So now that I am married and my sister has had her first child, I feel as though the topic of kids comes up more often. Have you ever noticed that once you are married everyone just assumes you're going to pop out a kid or a few? Like your marriage isn't complete without one. You should hear the comments if your answer to "so when are you having one?" is "never." Even when you include a whole list of well thought out reasons why kids aren't for you, there's always a reply along the lines of "ohhh that may change."
I once even had a conversation with a woman explaining how I didn't want kids whose reply was basically that I would probably change my mind like her sister who never wanted kids but changed her mind... and went on to add that now that she thinks of it her sister is just not a good mother. Um, yes, thanks for proving my point!
I will be perfectly honest, I'm not completely sure why people want kids in the first place. Childbirth and pregnancy are uncomfortable and painful. Kids are a lot of hard work that you can't take a break from. Most people don't even have time for their kids really, and pay to make them someone else's responsibility at least a part of the time.
My own personal reasons for not wanting kids are numerous, and one of them is that I love my job, I intend to continue doing it for quite some time, and would not like the idea of sending my kids to daycare. I don't live close to my family, so I do not have the option to have family watch them like my sister does living close to both our parents and her inlaws. I just personally don't feel child care is the best place to have a child for such a length of time almost every day. In addition to being expensive, I would just not feel good about myself if I had kids in daycare. Since I have already put a lot of time and heart into my profession, and those in my position are desperately needed, it makes sense to me to focus on that.
Also, I am in need of a lot of down time. I like getting home from work and sitting on my ass. My husband likes getting home from work and sitting on his ass. That would not happen with kids. I like to pursue interests outside of work, I swing dance and go to gymnastics classes and those are things I may not have the time to do with kids. Some people see this as selfish, I know, not wanting kids because they would get in the way of me doing what I want. But it's entirely the opposite. I would be selfish if I decided to have kids and still did everything I wanted anyways despite it interfering with quality time with my kids. I know lots of people like spending their time with kids (particularly their own) and are perfectly happy devoting all their free time to them. I am not that person. I worked hard to be a financially stable adult with the freedom to do whatever I want (within budget) whenever I want (work schedule permitting.)
And about that financial stability thing... KIDS ARE EXPENSIVE!! We don't need that. So much added stress. No thanks!
I continue to go back in forth in my head on whether or not I'd even be a good mother. On the one hand, I have a lot of experience and training and know my kids would be well behaves- IF I ever got up off my lazy butt to deal with them appropriately. I'm just not sure if I'd be that mom who sat there and yelled "stop that!" from the other room without ever actually DOING something. And I can't stand moms like that. So I certainly don't want to become one. And if I were to become one, my kids would be those annoying bratty kids that made me realize maybe I don't like kids all that much in general.

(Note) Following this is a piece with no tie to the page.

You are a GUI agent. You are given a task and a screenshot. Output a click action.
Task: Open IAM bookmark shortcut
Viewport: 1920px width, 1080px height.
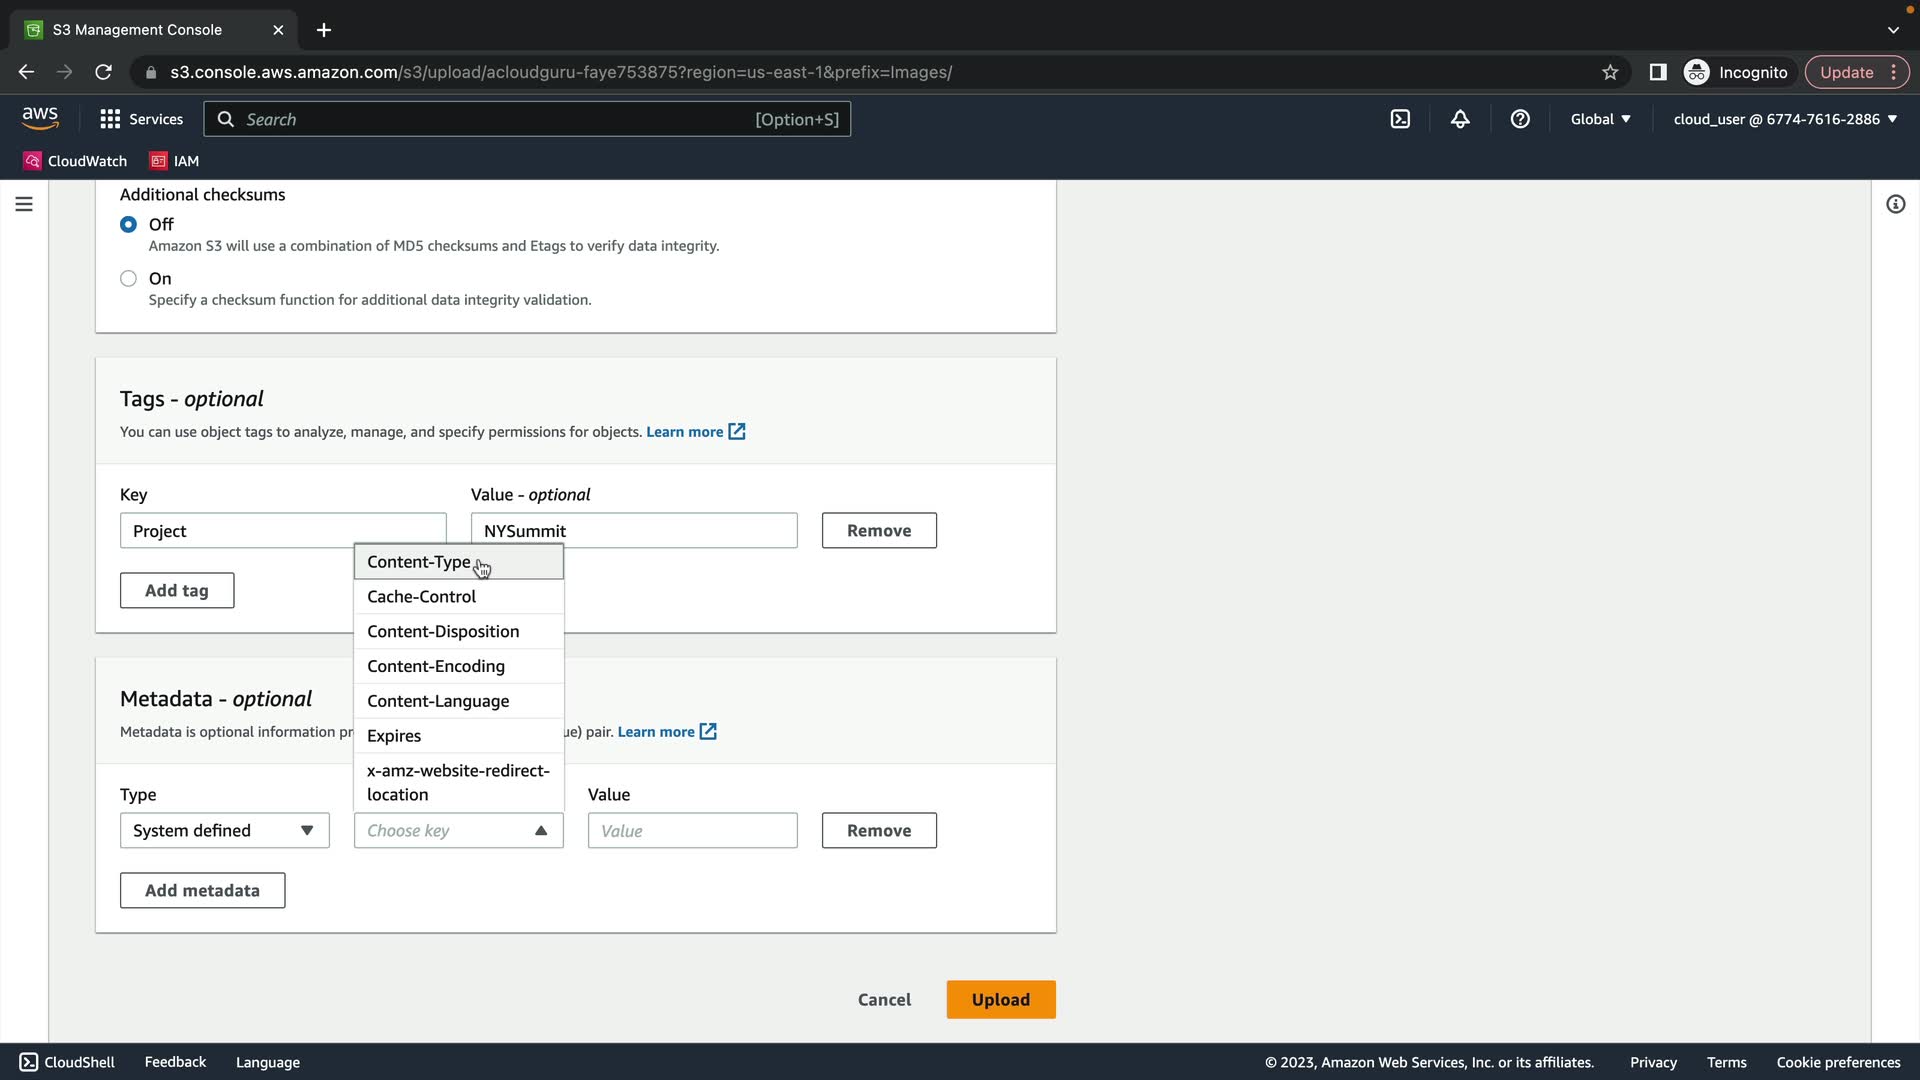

And of course, my husband also doesn't want kids. He just doesn't like them, is what he says.
So, why do people want kids? This is an answer I don't have many answers to.
To take care of them when they are older?
To have someone to love?
To have something to take care of?
To live vicariously through them?
Because god said they should?
Because society/family/etc said they should?
To see what the combination of genes with their chosen person looks like?
A crazy experiment?
Biological, evolutionary instincts?
If you have kids, why did you choose to have them? If you have not, why not? Would love to hear other peoples thoughts!